Rui Cardoso Martins

Um choque no coração (e na bexiga)

(Ilustração: João Vasco Correia)

Crónica "Levante-se o réu", por Rui Cardoso Martins.

Era um “dia relativamente invernoso” numa esquina do Mosteiro dos Jerónimos, disse uma professora que ia a passar. Um caso pastoso como o recheio de um pastel de Belém fora de prazo. Duas jovens polacas viviam em Lisboa e no mesmo ramo: guias turísticas. Um dia, os turistas desviaram os olhos das gárgulas e dos arcos manuelinos e fixaram-nos neste século: uma mota aproximou-se pelas costas de uma jovem loira. Nessa mota, no lugar do pendura, seguia outra jovem loira que lhe tentou furtar a mochila à força. Resistência, gritos eslavos. Agora, num instante de ficção científica, a mulher da mota sacou de uma estranhíssima pistola plástica, preta e amarela como as vespas, e disparou ao coração da assaltada. Esta caiu no chão, fulminada por arames electrificados de um taser imobilizador. Aos saltos como um cação na estrada, fazia chichi pelas calças abaixo.

– Disse que a senhora tinha vindo na sua direcção para lhe roubar o dinheiro. Que tinha consigo cinco mil ou sete mil euros.

Mas o golpe falhou e o casal fugiu na mota. Um polícia foi chamado a “um roubo por esticão no Mosteiro dos Jerónimos”.

– Teria sido praticado por um casal numa mota, que depois se pôs em fuga. A minha preocupação foi ver se ainda os podia localizar naquela zona. A vítima disse que conhecia a pessoa que a tinha tentado assaltar.

E como é que a Polícia apanhou o casal suspeito?

– Disseram-me que essa senhora andava com um trolley cor-de-rosa. Um trolley não dá jeito para andar de mota.

O polícia pensou, pensou. Concluiu: eles ainda andam por aqui.

– E estavam hospedados num hostel da Rua dos Jerónimos.

Levou-os à esquadra. Negavam o crime (mais tarde disseram que a outra é que tinha tentado tirar-lhes a mochila, que ela só queria recuperar um estojo de toilette que emprestara à ex-amiga). Na esquadra em Belém tocou o telefone da suspeita. O polícia atendeu.

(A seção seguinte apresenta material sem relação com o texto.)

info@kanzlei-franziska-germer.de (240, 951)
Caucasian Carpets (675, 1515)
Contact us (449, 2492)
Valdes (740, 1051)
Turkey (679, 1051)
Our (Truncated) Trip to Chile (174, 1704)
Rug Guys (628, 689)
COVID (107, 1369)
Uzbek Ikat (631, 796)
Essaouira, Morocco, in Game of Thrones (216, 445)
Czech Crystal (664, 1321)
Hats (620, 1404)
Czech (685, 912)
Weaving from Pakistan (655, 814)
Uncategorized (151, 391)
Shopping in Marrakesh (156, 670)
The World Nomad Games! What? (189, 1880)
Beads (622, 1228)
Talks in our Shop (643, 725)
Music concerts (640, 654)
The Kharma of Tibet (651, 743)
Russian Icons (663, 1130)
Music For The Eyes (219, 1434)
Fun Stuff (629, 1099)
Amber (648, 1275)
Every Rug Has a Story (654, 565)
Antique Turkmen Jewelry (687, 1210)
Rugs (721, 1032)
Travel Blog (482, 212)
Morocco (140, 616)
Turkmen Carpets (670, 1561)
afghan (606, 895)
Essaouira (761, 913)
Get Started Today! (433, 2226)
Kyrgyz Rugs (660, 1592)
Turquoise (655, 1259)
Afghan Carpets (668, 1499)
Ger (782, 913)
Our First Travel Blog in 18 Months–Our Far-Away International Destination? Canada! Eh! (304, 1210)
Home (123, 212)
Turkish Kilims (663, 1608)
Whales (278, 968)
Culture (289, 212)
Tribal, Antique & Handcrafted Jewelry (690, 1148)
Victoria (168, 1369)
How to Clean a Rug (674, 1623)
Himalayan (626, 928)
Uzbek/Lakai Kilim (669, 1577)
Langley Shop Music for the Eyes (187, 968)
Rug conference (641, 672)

Era um seu colega, que ligava da esquadra do Palácio Foz, que anunciou a novidade:

– Essa senhora aí, em princípio, é suspeita de um roubo.

Como é que ele tinha o número da suspeita? A assaltada dera-lho… A assaltante pediu para ir à casa de banho. O polícia foi depois investigar. E o que encontrou na casa de banho, atabalhoadamente torcida, rasgada, mas ainda assim reconhecível?

– Vejo uma embalagem em plástico de um taser.

Já a professora, na rua, pensara ser “uma brincadeira de alunos”:

– Que eles tiraram, ou tentaram tirar, eu vi. Se era deles ou dela, não sei. Não, nunca foi o casal da mota a ser assaltado! Eles não foram vítimas.

A professora viu a urina nas calças. A guia assaltada perdera o controlo do corpo com a violência do choque. Qualquer coisa como 50 mil volts no coração. O problema é que nem a vítima conseguiu dizer: afinal tinha quanto dinheiro na mochila, cinco mil ou sete mil? Era o dinheiro dos peregrinos recolhido para facilitar os pagamentos das diferentes estações da viagem, Fátimas para aqui, auto-estradas para ali, jantares para acolá, dormidas, etc.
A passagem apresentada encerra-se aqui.